I’m not calling them muffins. I’m not calling them cupcakes. They are somewhere in between.
They are muf-cakes!
COFFEE CHOCO MUF-CAKES
¾ cup Toll House semisweet chocolate chips
½ cup Toll House espresso chips
¼ cup (½ stick) butter
1 cup Oakhurst Coffee Whole Milk
2 tablespoons brown sugar
2 cups flour (Gluten Free Measure for Measure Flour)
2 teaspoons baking powder
Dash of salt (omit if using salted butter)
- Preheat oven to 350*F and prepare muffin pan (I used paper liners sprayed with no-stick cooking spray.)
- Melt together butter and ¼ cup of chocolate chips either in microwave or on stovetop
- Mix flour, baking powder, and salt.
- In a separate bowl (I used a standmixer but could totally be done by hand) mix milk, egg, and brown sugar. Once blended, add melted butter & chocolate. Mix.

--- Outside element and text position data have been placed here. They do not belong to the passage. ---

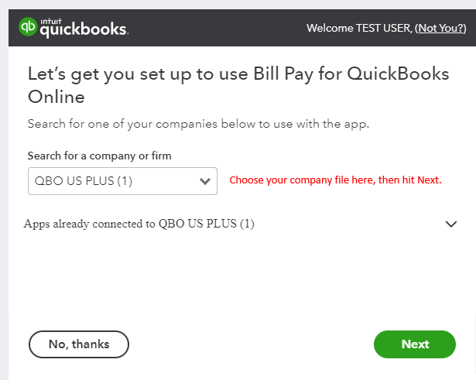
Task: Click the "Not You?" link
Action: 440,28
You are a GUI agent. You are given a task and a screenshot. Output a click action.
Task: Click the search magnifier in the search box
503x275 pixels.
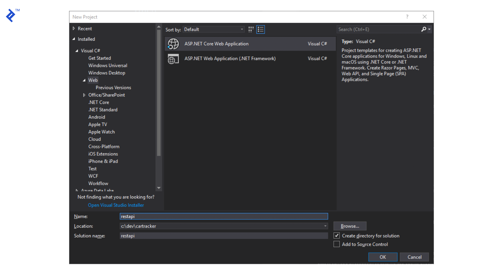[423, 29]
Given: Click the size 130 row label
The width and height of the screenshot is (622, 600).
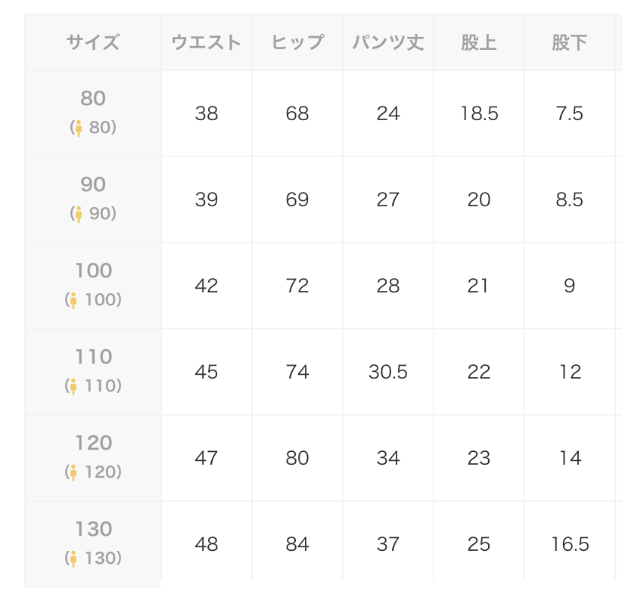Looking at the screenshot, I should (93, 544).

- Add dry ingredients to wet ingredients and mix until smooth.
- Add ½ cup semisweet chocolate chips and ½ cup espresso chips. Mix.
- Fill prepared muffin cups almost full with batter.
- Bake 20-25 minutes
- Let cool before topping with Oozy Cream Cheese Frosting!

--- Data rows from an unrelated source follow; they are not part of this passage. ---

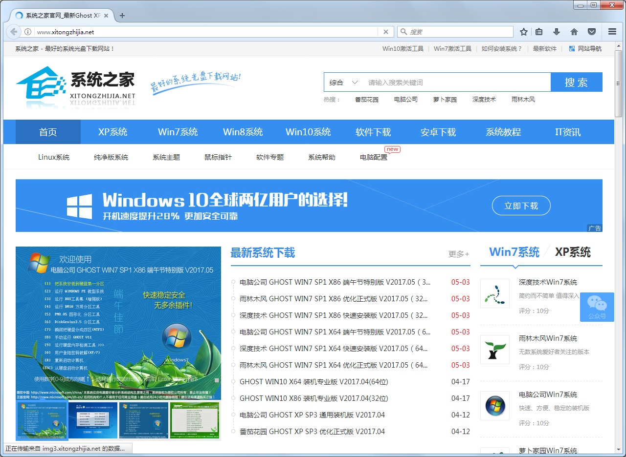Click the bookmarks list icon
This screenshot has width=626, height=457.
[539, 32]
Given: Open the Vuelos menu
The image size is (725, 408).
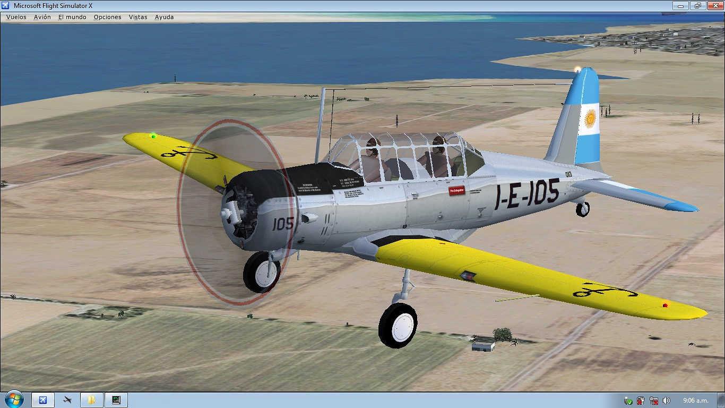Looking at the screenshot, I should click(x=16, y=17).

Updated: Scratched the cornstarch. Not needed.
OOZY CREAM CHEESE FROSTING
8 oz block of cream cheese – softened
½ cup Oakhurst Heavy Cream
3 to 4 cups confectioners sugar
½ teaspoon vanilla
- Whip cream cheese and heavy cream with eclectic mixer until very smooth.
- With mixer on low, add confectioners sugar about ¼ cup at a time until the frosting reaches your desired thickness. I used about 3 cups.
- Use a piping bag or plastic storage bag with corner snipped to swirl frosting on each muf-cake.